Of course, the concept of a craft business is no longer foreign to the family. Costanza’s father, Ludovico Paravicini, inherited his father’s production company, which made cameras. On weekends, however, he is a skilled woodworker, making furniture and objects for the family in his home workshop. Then he started another venture. During his mother and Costanza’s honeymoon to Sri Lanka in 1956, he picked up a semi-precious stone and brought it back to Milan to carve into ashtrays and bracelets. Ultimately, what began as a single operation with a single carved wheel in the same yard that Laboratorio Paravicini now looks like has evolved into a powerful 70s garment factory on the outskirts of the city making furniture. stone objects and jewelry for luxury brands such as Chaumet and Dior.

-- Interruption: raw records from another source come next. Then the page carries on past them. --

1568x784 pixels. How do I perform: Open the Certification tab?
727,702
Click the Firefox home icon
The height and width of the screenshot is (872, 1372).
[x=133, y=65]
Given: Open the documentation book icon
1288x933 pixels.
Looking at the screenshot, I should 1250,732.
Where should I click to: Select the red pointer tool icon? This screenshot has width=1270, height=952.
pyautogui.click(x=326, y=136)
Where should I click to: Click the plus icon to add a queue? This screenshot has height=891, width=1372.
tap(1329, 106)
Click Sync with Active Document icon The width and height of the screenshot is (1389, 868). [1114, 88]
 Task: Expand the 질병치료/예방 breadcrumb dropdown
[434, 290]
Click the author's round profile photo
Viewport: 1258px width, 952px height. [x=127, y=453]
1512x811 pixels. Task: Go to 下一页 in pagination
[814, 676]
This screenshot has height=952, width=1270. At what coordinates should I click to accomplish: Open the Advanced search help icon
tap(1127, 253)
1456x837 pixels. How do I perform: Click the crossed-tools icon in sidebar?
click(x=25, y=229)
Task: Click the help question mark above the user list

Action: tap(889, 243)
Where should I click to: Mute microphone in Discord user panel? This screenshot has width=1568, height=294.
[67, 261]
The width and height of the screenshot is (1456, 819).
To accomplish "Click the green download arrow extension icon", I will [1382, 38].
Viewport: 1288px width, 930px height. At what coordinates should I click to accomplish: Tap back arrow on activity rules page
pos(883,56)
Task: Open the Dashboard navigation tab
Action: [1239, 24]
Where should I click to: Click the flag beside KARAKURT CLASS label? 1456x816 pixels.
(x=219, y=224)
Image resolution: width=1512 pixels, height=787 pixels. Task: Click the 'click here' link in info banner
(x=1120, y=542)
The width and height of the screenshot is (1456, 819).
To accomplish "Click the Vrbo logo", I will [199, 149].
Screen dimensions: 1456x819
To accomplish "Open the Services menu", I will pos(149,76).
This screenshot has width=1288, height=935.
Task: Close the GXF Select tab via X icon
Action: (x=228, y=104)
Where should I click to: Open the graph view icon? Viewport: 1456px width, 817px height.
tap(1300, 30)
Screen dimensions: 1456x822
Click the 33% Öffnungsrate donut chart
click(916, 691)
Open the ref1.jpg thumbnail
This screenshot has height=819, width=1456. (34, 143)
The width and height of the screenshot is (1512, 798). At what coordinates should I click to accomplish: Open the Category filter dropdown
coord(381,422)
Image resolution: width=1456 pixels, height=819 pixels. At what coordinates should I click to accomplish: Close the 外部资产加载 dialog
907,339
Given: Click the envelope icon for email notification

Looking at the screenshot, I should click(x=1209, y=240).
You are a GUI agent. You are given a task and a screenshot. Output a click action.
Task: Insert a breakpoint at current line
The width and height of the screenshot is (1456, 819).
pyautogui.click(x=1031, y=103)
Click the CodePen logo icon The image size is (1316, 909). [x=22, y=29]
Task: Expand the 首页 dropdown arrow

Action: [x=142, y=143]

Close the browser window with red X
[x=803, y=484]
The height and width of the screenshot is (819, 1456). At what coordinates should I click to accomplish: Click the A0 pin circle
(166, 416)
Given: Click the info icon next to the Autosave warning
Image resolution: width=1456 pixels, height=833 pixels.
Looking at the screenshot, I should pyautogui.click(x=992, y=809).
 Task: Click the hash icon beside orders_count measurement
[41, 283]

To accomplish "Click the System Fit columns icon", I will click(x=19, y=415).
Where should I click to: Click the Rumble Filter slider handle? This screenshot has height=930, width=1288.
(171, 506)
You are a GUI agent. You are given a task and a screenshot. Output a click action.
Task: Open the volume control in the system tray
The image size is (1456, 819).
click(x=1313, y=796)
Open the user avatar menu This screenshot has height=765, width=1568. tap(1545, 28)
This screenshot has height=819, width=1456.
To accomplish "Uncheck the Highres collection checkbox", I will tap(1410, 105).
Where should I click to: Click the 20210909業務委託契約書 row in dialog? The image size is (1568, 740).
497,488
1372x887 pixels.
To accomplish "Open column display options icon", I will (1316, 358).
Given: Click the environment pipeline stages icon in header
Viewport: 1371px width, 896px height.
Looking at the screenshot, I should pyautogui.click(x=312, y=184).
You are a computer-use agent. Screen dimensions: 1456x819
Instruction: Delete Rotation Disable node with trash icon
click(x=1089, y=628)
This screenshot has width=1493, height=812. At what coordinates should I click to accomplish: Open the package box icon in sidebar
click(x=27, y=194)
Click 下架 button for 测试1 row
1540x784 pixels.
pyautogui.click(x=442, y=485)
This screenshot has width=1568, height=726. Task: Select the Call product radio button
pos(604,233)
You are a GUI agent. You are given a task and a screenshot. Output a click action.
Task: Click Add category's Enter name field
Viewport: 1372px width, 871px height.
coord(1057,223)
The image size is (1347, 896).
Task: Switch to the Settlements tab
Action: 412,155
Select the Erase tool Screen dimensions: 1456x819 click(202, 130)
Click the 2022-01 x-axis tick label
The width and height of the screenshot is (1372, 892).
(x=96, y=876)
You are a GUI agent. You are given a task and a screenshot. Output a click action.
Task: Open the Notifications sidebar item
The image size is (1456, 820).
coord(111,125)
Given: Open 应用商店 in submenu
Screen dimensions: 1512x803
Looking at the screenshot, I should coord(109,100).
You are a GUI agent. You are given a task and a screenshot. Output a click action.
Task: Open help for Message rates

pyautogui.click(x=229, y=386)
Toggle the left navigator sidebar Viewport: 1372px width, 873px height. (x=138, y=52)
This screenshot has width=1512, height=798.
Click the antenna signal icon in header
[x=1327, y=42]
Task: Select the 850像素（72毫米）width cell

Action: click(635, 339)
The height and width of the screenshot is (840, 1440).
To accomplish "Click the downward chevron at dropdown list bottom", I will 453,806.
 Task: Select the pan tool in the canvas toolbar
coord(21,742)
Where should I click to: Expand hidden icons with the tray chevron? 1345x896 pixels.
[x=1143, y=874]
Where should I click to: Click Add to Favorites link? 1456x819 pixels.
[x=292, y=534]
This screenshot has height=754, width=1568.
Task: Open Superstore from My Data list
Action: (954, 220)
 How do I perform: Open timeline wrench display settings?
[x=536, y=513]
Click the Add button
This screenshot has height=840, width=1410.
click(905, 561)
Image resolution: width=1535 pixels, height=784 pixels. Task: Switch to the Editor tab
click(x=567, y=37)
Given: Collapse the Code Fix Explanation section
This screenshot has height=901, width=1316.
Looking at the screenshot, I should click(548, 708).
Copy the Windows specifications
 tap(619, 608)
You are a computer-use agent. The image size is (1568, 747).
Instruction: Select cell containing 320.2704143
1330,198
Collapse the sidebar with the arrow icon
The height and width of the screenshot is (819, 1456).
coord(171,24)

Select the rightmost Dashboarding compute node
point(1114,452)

However, as someone who can spend up to 10 hours on a piece, Costanza isn’t overly concerned with scale. She starts with a plate in cookie form, which means it’s baked in the oven but remains unglazed, and paints it with a pigment she mixes with water. “It is more difficult to paint directly on the cookies before the cookies are glazed because the surface is not smooth,” she explains, but it ensures that the plates can be used every day and are safe to use. dishwasher. This differentiates Paravicini’s work from many other high-end ceramics decorated by hand and requires her to be much more precise in her technique, which she likens to painting with watercolor-clay unglazed foam acts almost like a sponge, soaking up paint. and distort lines drawn by careless hands. Once decorated, each plate is then dipped in glaze, which slightly deteriorates the illustration, but also gives it a quality of chance and imperfection that Paravicini finds appealing. “It gives it a special charm,” she said.
Lots of others agree. Last fall, in Milan’s Salone del Mobile, the brand introduced a collaboration made with the New York-based jewelry brand Foundrae consists of small disks decorated with esoteric symbols (lion, compass, pyramid) representing ideas such as strength, karma, and protection. This spring, the women plan to publish a book detailing the history of Laboratorio Paravicini and kicking off a new collaboration with fellow Milanese brand. Lisa Corti. However, much of the business comes from commissions. When I visited the studio, Paravicini showed me a set she was designing for an avid fox hunter – 11 panels illustrated with bears juggling or over a monogram made of blue letters leaves repeat and a 12th plate is decorated with a single fox. She enjoys working directly with clients, which pushes the boundaries of her imagination, although the exchange goes both ways. “They often come up with strong ideas about what they want and leave wanting something completely different,” she says. “Sometimes, I feel like a psychologist.” This led me to ask about the foods she herself likes. She stopped and laughed, saying that, despite the mountains of colorful plates around us, she uses a plain set with solid blue enamel at home. “It was crazy, but I never had time to draw for myself,” she said. “After all these years, I’m still waiting to get my own.”